Did a little digging, found this:

http://www.freebsd.org/platforms/amd64.html

Under status it says that it supports amd64 hardware, but doesn't "clarify" the status of Intel 64 architecture. So, is Intel 64 supported?

Also, I was looking for a guide on preferred hardware for building a desktop that ran FreeBSD, are their any links? Or at the very least, supported PCI cards (WiFi, graphics, ext) for FreeBSD-STABLE?


----------



## SirDice (Sep 20, 2013)

KaratKin said:
			
		

> Under status it says that it supports amd64 hardware, but doesn't "clarify" the status of intel 64 architecture. So, it intel 64 supported?


Intel 64 is the Intel version of the AMD64 instructionset, so yes.



> Also, I was looking for a guide on preferred hardware for building a desktop that ran FreeBSD- are their any links? Or at the very least, supported PCI cards (wifi, graphics, ext) for FreeBSD-Stable?
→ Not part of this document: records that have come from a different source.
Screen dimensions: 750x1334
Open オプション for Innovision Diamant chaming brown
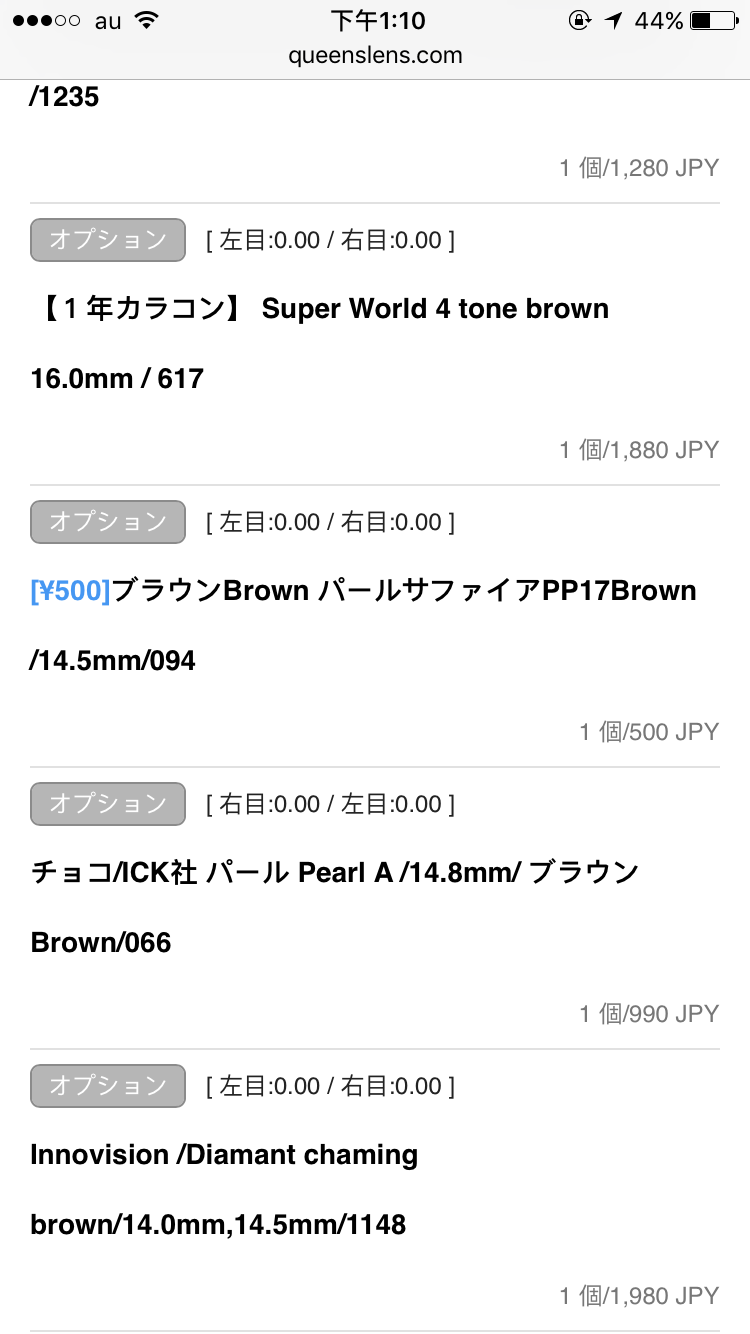pyautogui.click(x=108, y=1086)
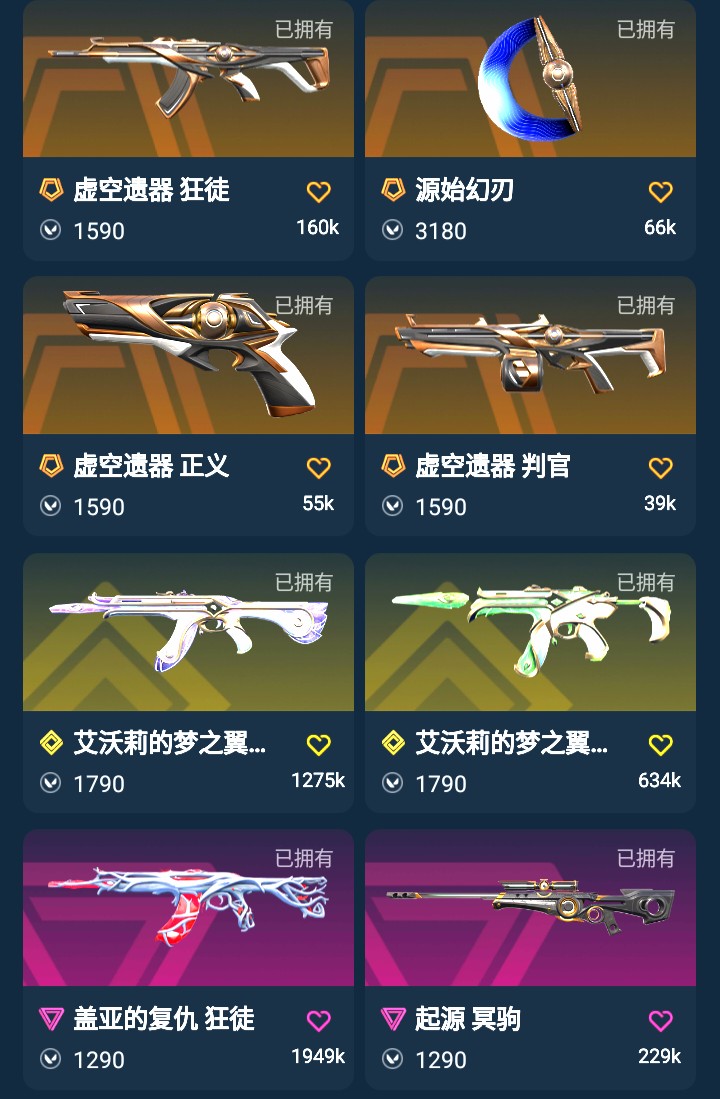Like the 虚空遗器 狂徒 skin
This screenshot has height=1099, width=720.
tap(318, 191)
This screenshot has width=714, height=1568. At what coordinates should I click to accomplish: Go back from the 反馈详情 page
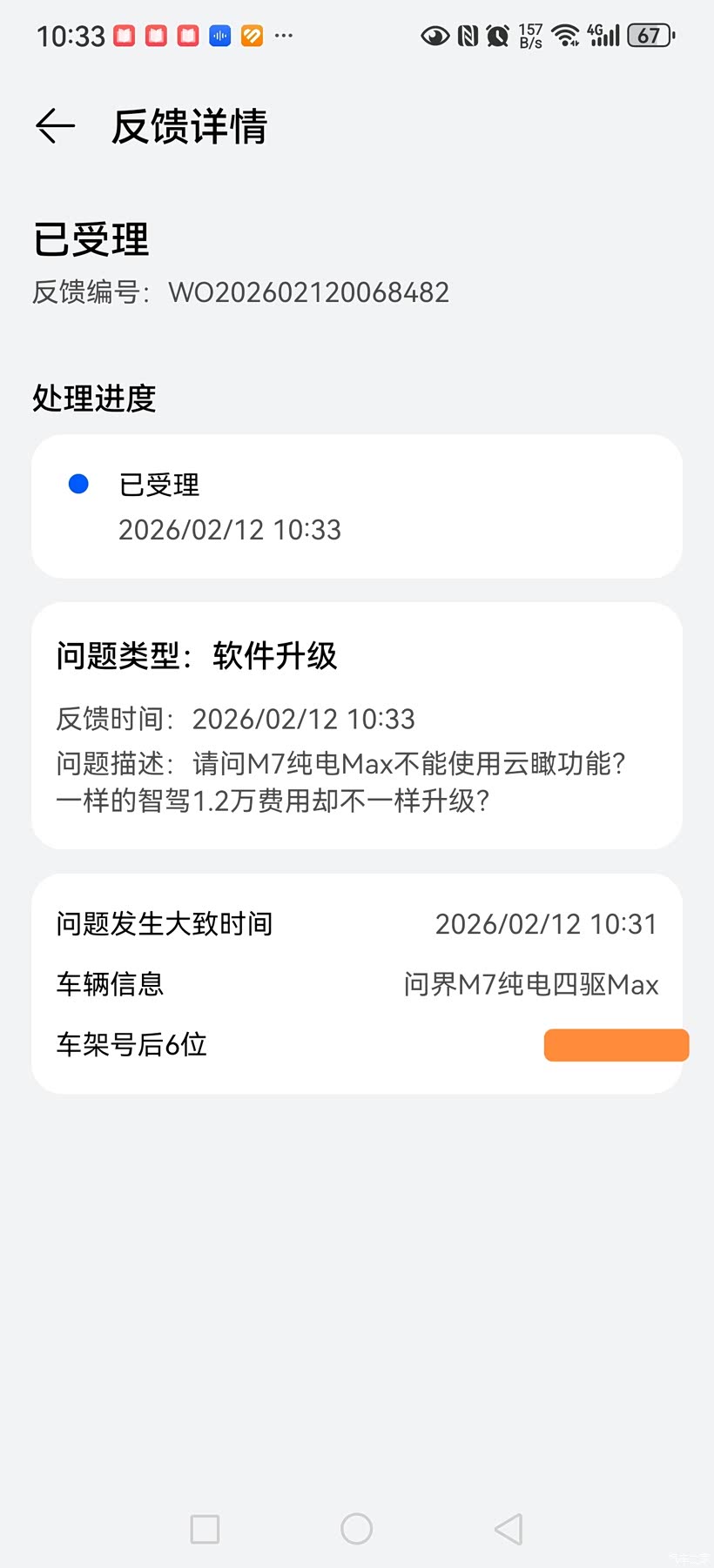[x=55, y=127]
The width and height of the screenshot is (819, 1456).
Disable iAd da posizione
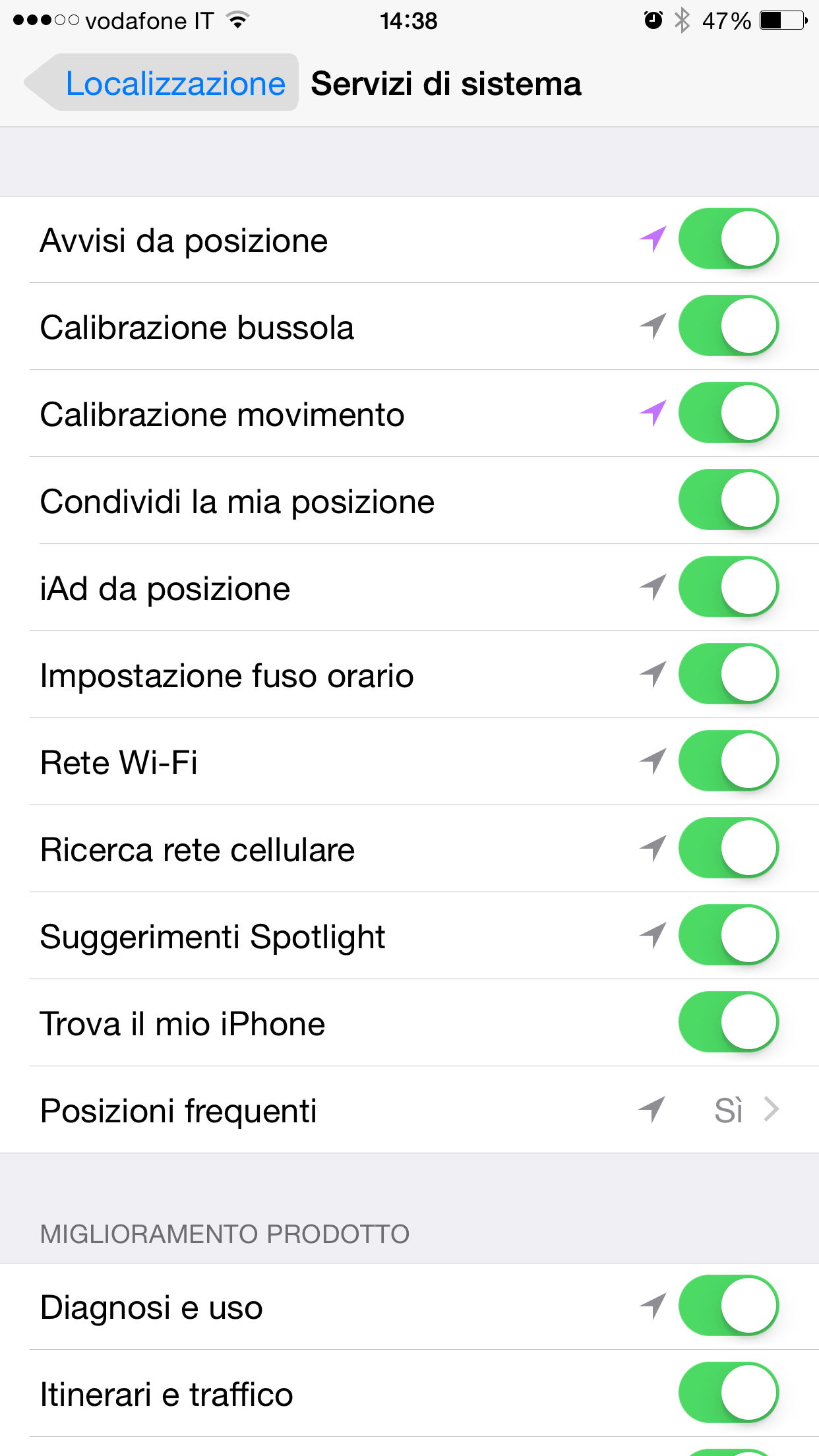pos(728,587)
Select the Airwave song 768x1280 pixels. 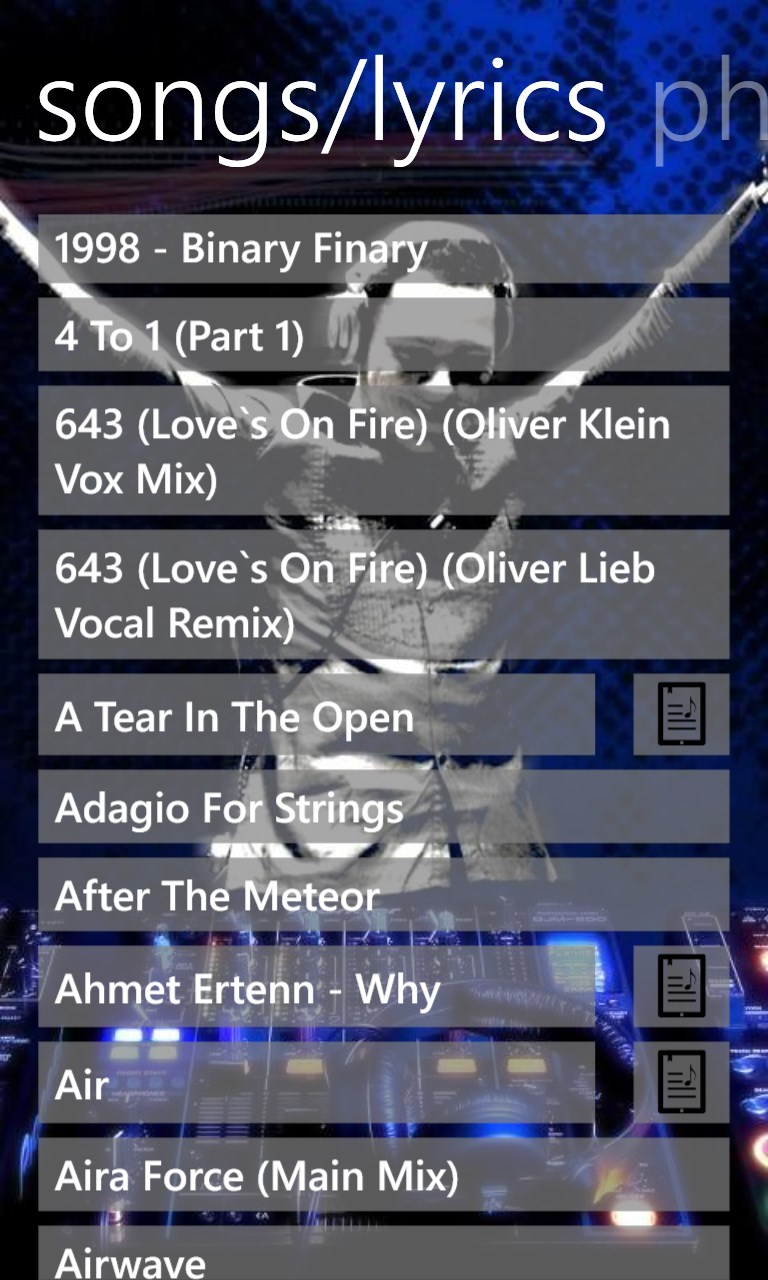click(383, 1258)
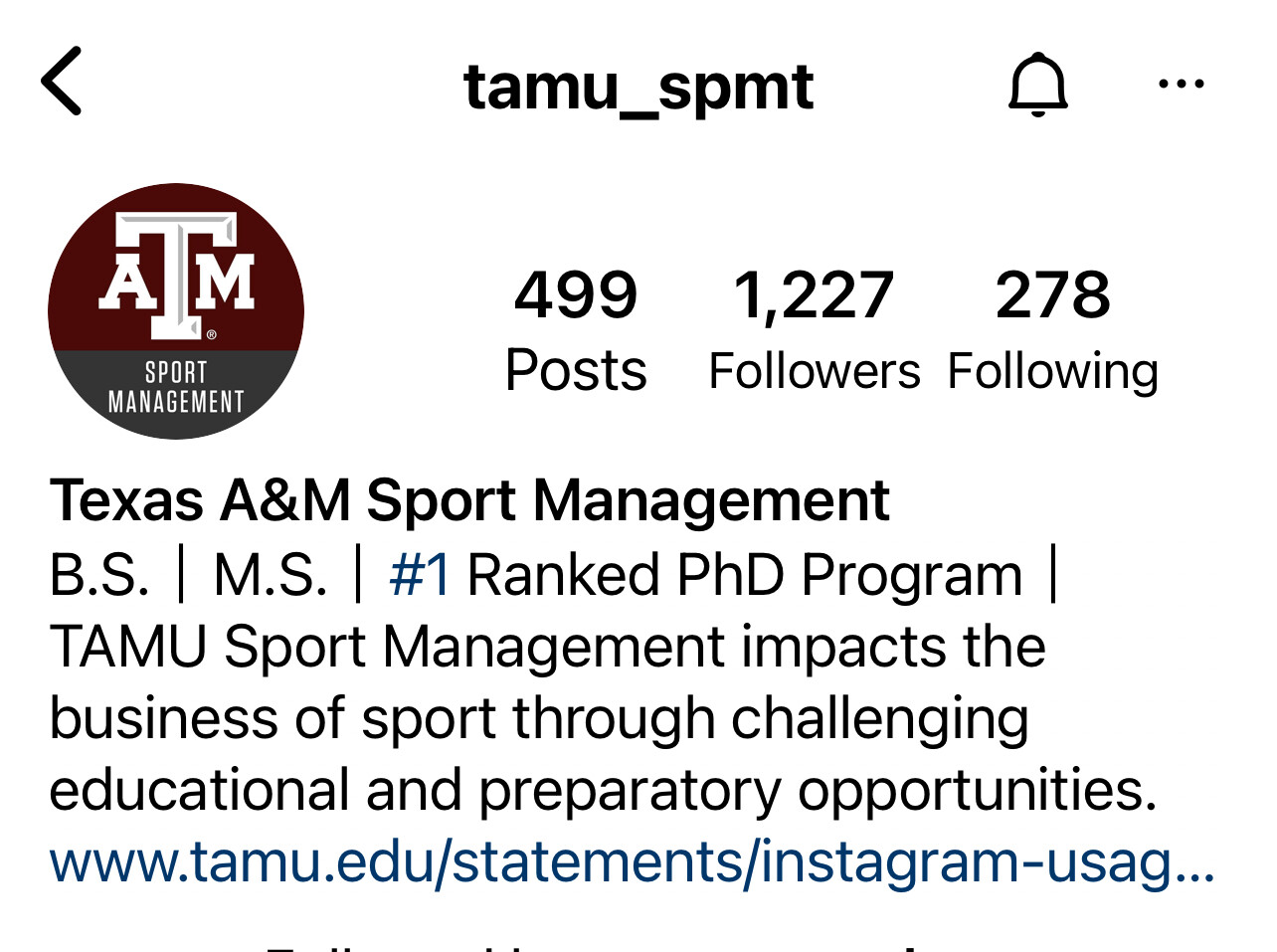View the 278 Following list

click(x=1052, y=330)
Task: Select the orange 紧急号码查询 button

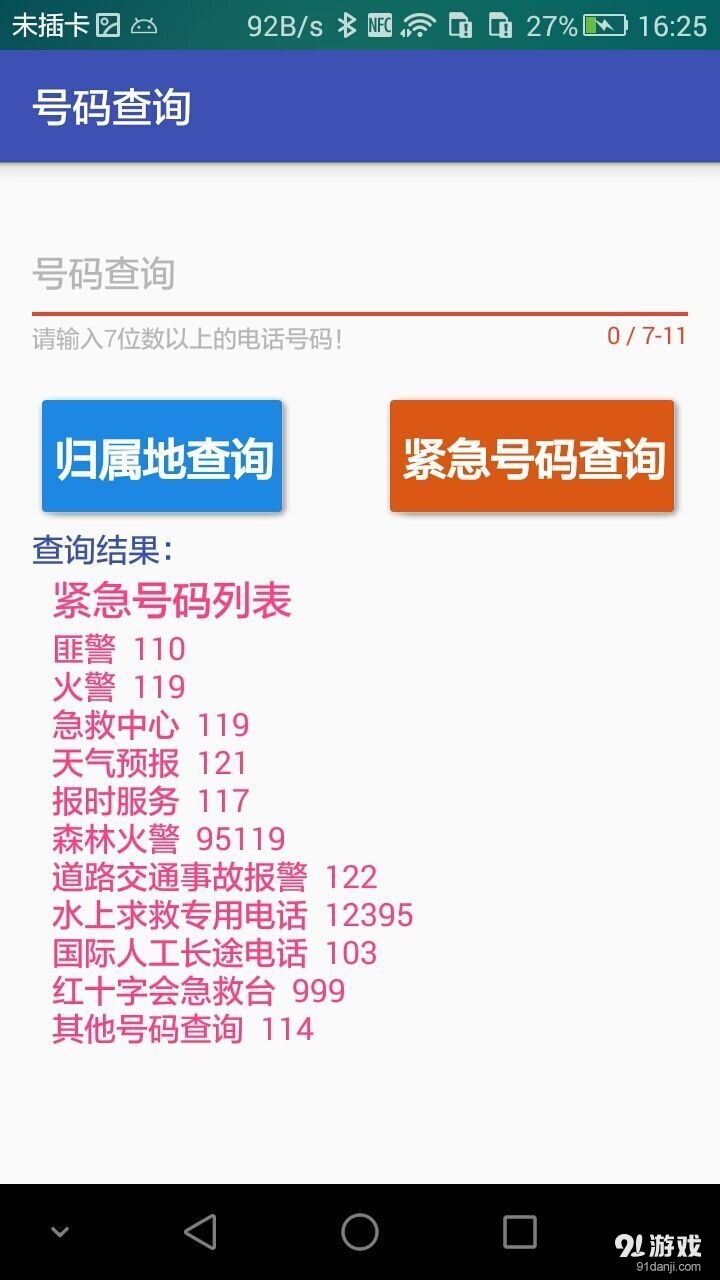Action: coord(533,456)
http://www.freebsd.org/releases/9.1R/relnotes-detailed.html


----------



## User23 (Sep 20, 2013)

http://en.wikipedia.org/wiki/X86-64#Intel_64



> Historically, AMD has developed and produced processors patterned after Intel's original designs, but with x86-64, roles were reversed: Intel found itself in the position of adopting the architecture which AMD had created as an extension to Intel's own x86 processor line.


----------



## SirDice (Sep 20, 2013)

Yep, and because AMD was first the architecture got called AMD64 on FreeBSD. Intel has used various different names for it (EM64T, IA-32e, x86-64) before finally settling on Intel 64. But to be honest I find it confusing because of IA-64 (Intel Itanium), which is an entirely different beast altogether.


----------



## User23 (Sep 20, 2013)

I guess an Intel CPU with an extension called "AMD64" was a no-go. ï¿½e


----------



## tzoi516 (Sep 20, 2013)

With all of the cross-licensing agreements between AMD and Intel one would assume that anything Intel would run on AMD, and vice versa. I keep forgetting about AMD's RISC (NexGen) technology in their processors and wonder if Intel ever licensed AMD's RISC technology.


----------